Meine Mutter hat es als erste bemerkt. Er hat wie gesagt eine sehr hohe kognitive Reserve, so dass die Demenz erst spät klinisch manifest wurde. Er hat sich lange gewehrt gegen eine Untersuchung. Sehr schwierig wurde es, ihm den Führerschein wegzunehmen. Das Gleiche erlebe ich übrigens auch bei meinen Patienten. Alle in der Familie hatten Angst, mit im Auto zu fahren.

Haben Sie als Alterspsychiater einen lockereren Umgang mit dem eigenen Altern?

Ich negiere das ein bisschen. Es hilft sicher, dass heutzutage viele ältere Menschen im hohen Alter weiterhin fit sind, die offizielle Altersgrenze ist aber immer noch bei 65. Und das ist bald. Ich weiss, dass ich mehr Sport machen müsste, aber unter der Woche ist das einfach schwierig. Ich darf nicht so viel essen, wie ich möchte. Aber ich bin sehr kreativ und intellektuell sehr herausgefordert – das hilft vielleicht auch, das Altern zu verlangsamen.

Was machen Sie Kreatives?

Ich bin sehr an Kunst interessiert, schreibe viele Artikel und halte Vorträge. Auch die Spitalleitung ist in gewisser Weise ein kreativer Akt.

Sind Sie visuell veranlagt, da Sie Kunst mögen?

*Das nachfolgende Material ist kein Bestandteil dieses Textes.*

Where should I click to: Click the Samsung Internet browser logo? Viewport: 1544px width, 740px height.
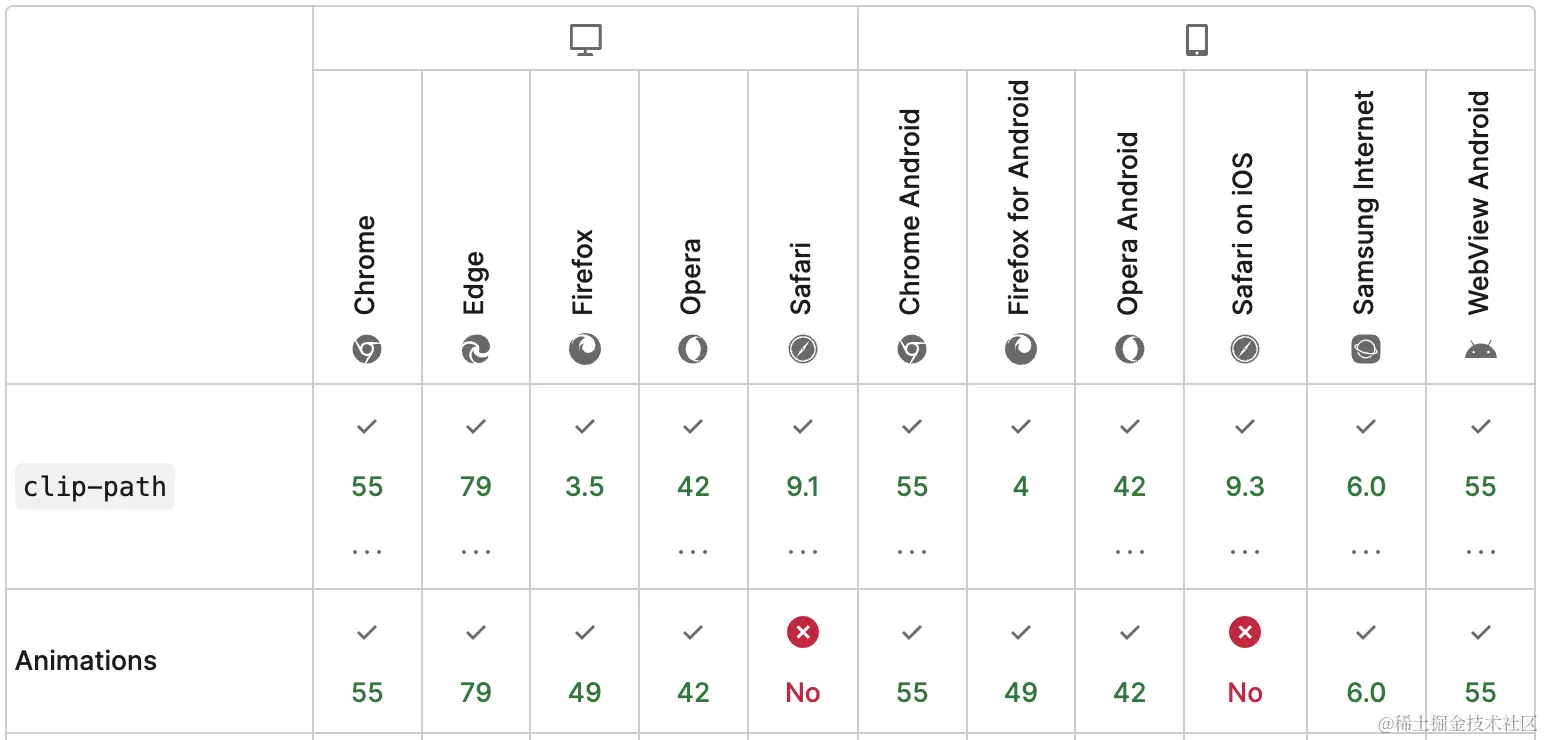coord(1366,349)
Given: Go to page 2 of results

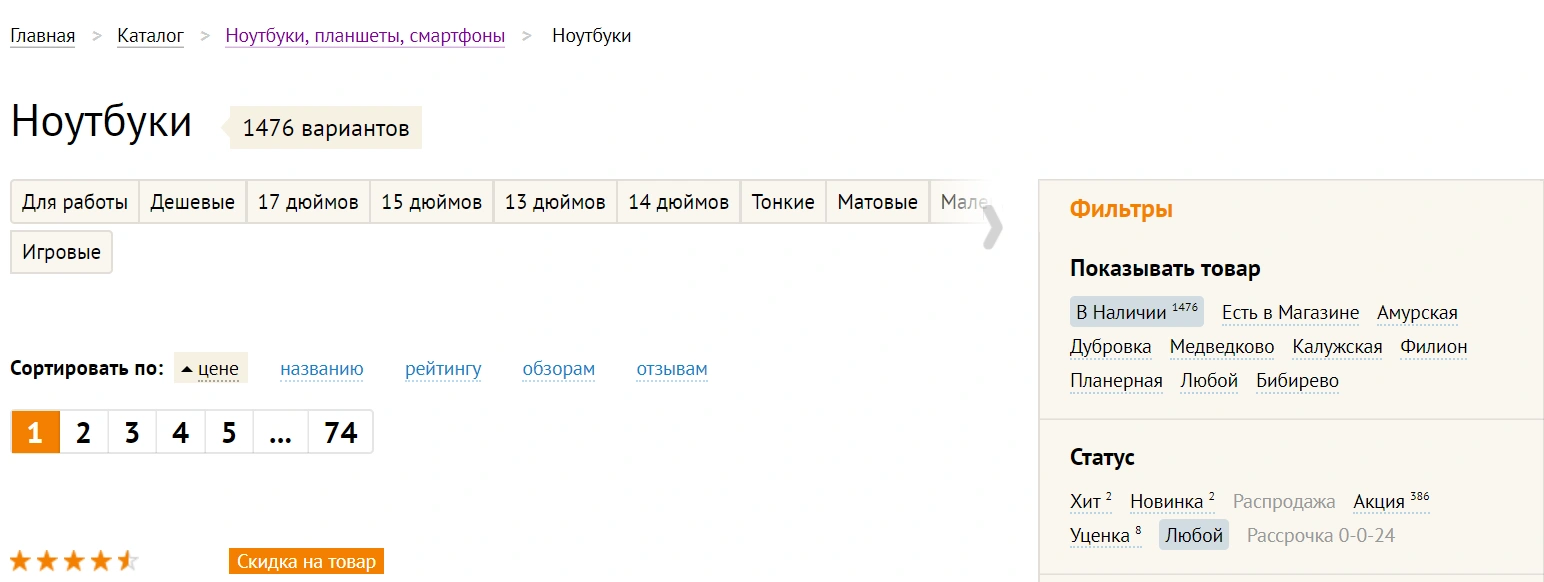Looking at the screenshot, I should pyautogui.click(x=84, y=432).
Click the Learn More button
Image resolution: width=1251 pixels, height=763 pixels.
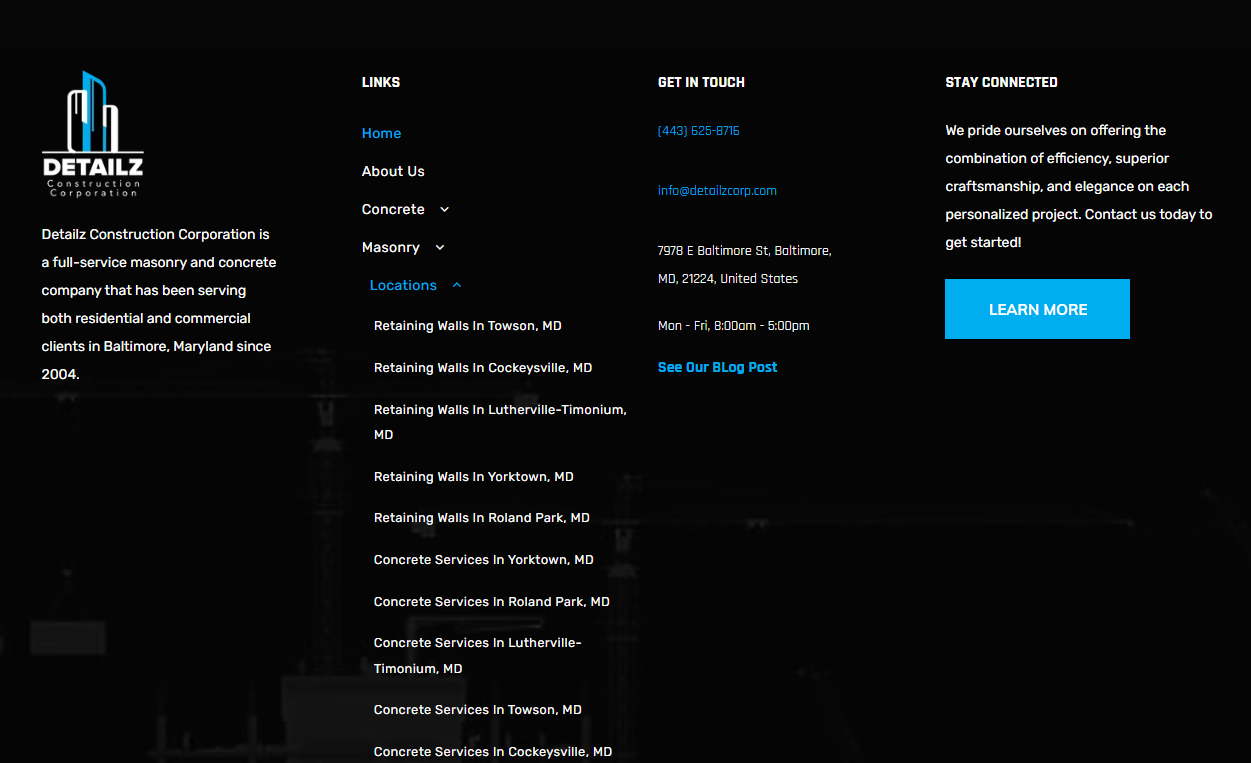(x=1037, y=310)
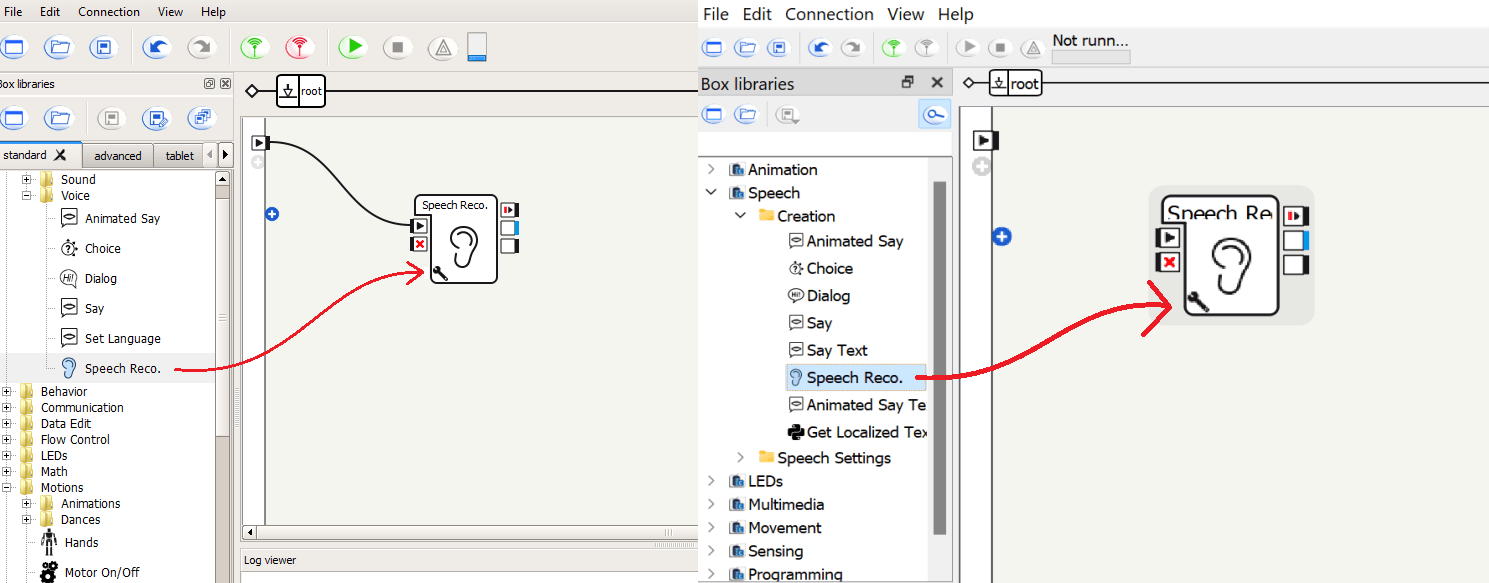Click the undo arrow in left toolbar
This screenshot has height=583, width=1489.
click(156, 47)
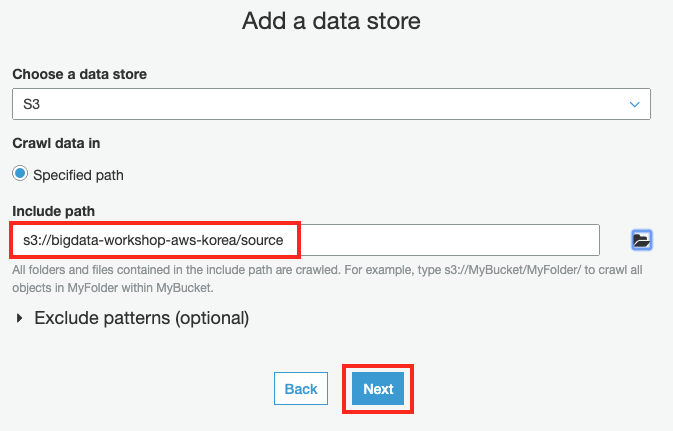The image size is (673, 431).
Task: Click the folder browse icon beside Include path
Action: coord(642,240)
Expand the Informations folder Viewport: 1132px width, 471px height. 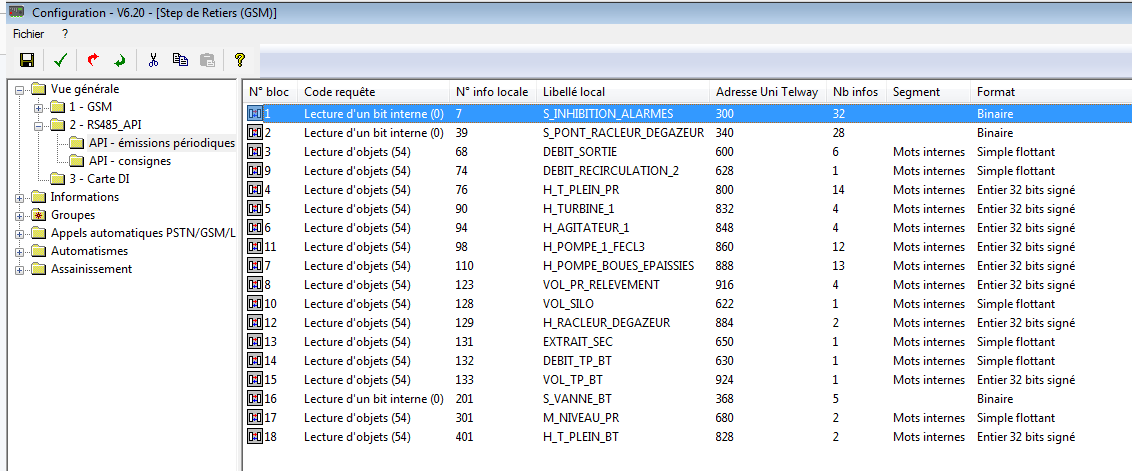tap(21, 197)
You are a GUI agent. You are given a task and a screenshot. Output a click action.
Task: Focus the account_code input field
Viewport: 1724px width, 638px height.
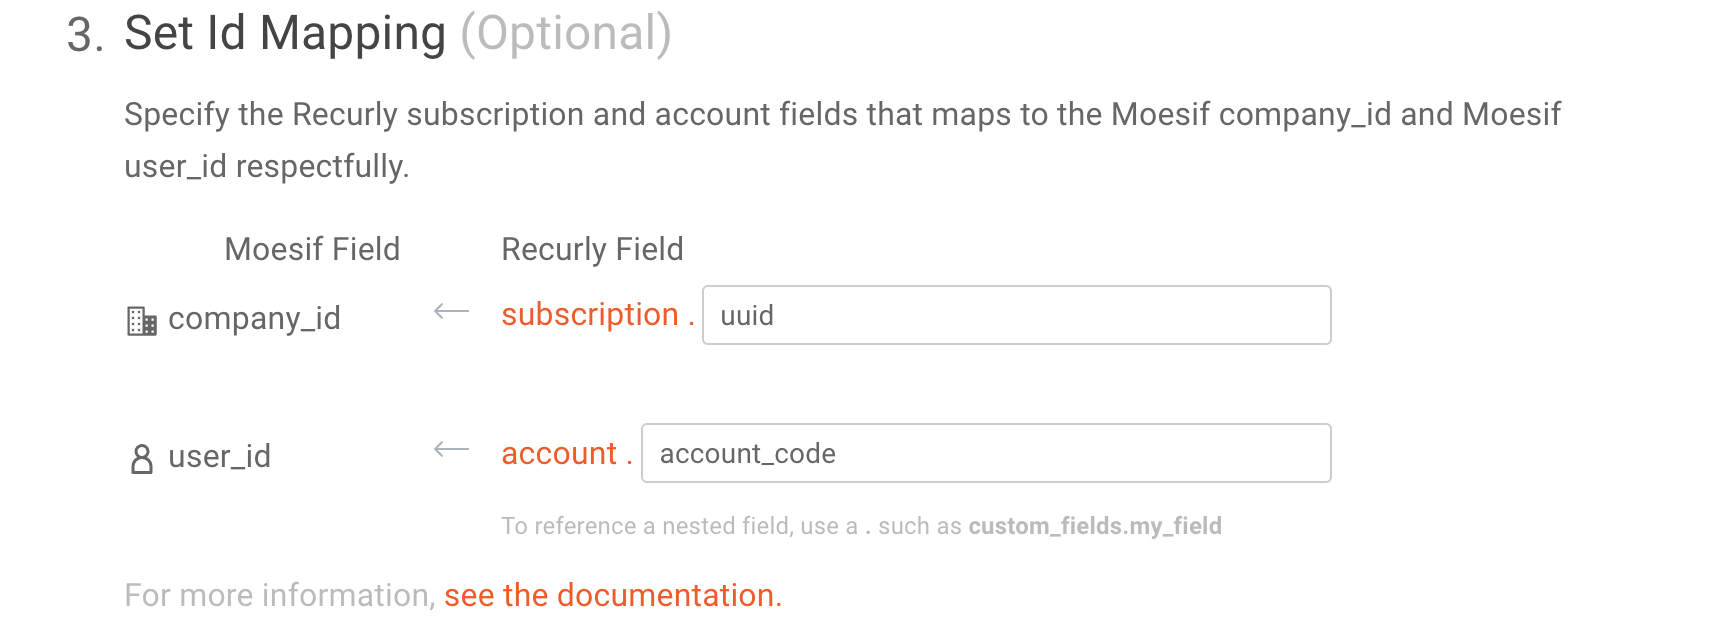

Ich bin tatsächlich ein sehr optisch und olfaktorisch orientierter Mensch. Gerüche sind für mich sehr wichtig. Ich mag die Reizüberflutung durch die Kunst. Das ist mein Weg, um abzuschalten, meine Art, auf eine andere Ebene zu kommen, auch gewisse Sachen zu lockern, damit man die Dinge neu ordnen kann. Das ist eine Strategie, die ich mir angeeignet habe. Deswegen bin ich auf diese optischen Reize aus, die ich dann auch aktiv suche.

Gehen Sie also ins Museum, wenn Sie einen schlechten Tag haben?

Genau. Oder ich schliesse mich zuhause ein und schaue mir viele Filme an (lacht).

Was ist der beste Tipp, den Ihnen jemand gegeben hat?

Mein erster Chef in der Biochemie in der Schweiz sagte zu mir: «Du darfst jeden Fehler machen, aber nicht zum zweiten Mal.» Das habe ich verinnerlicht.

Was machen Sie mit 65?

Wahrscheinlich werde ich dann in die Praxis gehen und mit einem 50%-Pensum weiterhin Patienten sehen. Und dann will ich gerne Spanisch lernen und vielleicht auch Kunstgeschichte an einer Seniorenuniversität studieren.